- _Problem description_
Count the lines below that contain the word "Instruction" and give only the number.

- _Stored items from a collection_
****************************************
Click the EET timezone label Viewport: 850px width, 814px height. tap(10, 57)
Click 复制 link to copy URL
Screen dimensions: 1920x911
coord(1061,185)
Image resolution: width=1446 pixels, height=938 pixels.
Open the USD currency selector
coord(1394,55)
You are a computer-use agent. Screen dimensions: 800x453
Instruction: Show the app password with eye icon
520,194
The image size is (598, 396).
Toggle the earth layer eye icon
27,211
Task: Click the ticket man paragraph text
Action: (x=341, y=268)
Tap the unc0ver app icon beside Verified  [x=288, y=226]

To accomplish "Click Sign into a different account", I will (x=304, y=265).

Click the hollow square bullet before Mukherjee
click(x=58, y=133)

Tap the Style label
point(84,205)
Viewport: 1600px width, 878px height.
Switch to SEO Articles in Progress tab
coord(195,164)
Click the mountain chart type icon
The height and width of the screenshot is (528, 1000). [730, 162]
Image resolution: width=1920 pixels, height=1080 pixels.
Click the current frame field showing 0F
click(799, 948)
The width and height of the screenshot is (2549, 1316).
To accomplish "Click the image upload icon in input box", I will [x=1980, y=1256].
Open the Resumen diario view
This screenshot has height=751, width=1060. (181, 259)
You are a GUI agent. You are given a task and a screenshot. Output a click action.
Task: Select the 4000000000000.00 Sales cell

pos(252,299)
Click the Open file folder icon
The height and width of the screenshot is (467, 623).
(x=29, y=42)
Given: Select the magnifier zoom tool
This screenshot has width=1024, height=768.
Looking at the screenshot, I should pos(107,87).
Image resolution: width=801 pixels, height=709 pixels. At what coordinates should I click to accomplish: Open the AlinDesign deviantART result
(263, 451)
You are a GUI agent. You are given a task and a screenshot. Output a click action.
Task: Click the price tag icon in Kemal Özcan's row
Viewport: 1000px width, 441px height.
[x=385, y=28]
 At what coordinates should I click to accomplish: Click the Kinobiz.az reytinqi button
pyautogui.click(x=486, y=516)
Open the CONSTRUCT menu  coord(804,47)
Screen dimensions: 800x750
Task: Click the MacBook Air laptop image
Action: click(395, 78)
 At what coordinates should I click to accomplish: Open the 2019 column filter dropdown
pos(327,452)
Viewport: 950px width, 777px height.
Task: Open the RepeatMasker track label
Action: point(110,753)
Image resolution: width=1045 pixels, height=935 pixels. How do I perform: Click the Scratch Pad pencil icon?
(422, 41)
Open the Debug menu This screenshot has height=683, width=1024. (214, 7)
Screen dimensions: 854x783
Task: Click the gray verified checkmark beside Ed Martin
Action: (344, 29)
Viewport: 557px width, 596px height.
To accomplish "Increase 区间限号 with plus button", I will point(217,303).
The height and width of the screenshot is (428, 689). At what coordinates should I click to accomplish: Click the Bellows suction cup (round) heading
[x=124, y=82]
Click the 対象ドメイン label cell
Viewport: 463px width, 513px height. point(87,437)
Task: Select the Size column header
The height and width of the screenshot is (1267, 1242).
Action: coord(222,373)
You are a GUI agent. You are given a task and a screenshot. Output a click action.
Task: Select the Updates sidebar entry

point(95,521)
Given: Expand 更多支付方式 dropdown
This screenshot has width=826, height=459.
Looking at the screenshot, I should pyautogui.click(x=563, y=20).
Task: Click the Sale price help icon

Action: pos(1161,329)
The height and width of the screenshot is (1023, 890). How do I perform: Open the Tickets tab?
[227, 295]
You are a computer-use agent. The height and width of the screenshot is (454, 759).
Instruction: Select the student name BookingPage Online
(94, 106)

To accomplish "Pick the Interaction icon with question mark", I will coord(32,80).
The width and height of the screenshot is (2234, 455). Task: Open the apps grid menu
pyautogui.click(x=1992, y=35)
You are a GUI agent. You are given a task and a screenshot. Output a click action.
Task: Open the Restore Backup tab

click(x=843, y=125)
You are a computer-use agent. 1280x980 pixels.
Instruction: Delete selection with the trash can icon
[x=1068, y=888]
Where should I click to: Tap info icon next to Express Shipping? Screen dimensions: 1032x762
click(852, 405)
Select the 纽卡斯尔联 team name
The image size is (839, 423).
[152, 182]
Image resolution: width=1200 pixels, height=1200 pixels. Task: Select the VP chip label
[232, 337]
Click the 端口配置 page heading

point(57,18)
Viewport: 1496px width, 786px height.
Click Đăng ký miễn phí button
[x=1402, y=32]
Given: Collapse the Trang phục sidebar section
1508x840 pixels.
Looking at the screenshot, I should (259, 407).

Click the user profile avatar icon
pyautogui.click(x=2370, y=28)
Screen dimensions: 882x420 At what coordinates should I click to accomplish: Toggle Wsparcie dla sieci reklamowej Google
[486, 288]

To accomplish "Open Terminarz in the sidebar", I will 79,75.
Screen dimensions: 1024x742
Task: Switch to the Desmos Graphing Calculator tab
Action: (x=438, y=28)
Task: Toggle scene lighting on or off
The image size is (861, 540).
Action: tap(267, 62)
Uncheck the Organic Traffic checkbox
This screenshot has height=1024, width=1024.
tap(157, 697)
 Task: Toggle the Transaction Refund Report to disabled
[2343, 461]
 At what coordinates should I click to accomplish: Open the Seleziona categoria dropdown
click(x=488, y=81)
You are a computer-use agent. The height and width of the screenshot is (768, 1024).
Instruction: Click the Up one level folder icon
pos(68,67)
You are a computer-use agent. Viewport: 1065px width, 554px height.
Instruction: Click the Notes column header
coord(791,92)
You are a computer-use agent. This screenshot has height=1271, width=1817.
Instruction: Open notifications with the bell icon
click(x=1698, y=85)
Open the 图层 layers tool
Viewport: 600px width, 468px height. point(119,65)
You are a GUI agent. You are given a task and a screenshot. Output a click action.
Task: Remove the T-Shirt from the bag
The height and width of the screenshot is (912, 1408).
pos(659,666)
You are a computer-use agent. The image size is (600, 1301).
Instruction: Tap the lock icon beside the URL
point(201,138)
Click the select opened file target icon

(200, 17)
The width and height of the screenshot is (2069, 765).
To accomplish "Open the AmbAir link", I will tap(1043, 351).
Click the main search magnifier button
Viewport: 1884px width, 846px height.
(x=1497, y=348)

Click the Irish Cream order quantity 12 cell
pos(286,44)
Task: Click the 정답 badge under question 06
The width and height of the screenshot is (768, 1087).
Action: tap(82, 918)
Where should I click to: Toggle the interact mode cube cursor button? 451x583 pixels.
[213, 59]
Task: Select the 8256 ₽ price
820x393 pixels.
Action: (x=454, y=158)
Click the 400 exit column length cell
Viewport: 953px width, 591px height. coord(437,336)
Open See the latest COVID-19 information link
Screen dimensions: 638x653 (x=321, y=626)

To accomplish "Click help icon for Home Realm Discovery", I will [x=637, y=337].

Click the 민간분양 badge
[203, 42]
****************************************
- _Output of the exercise_
7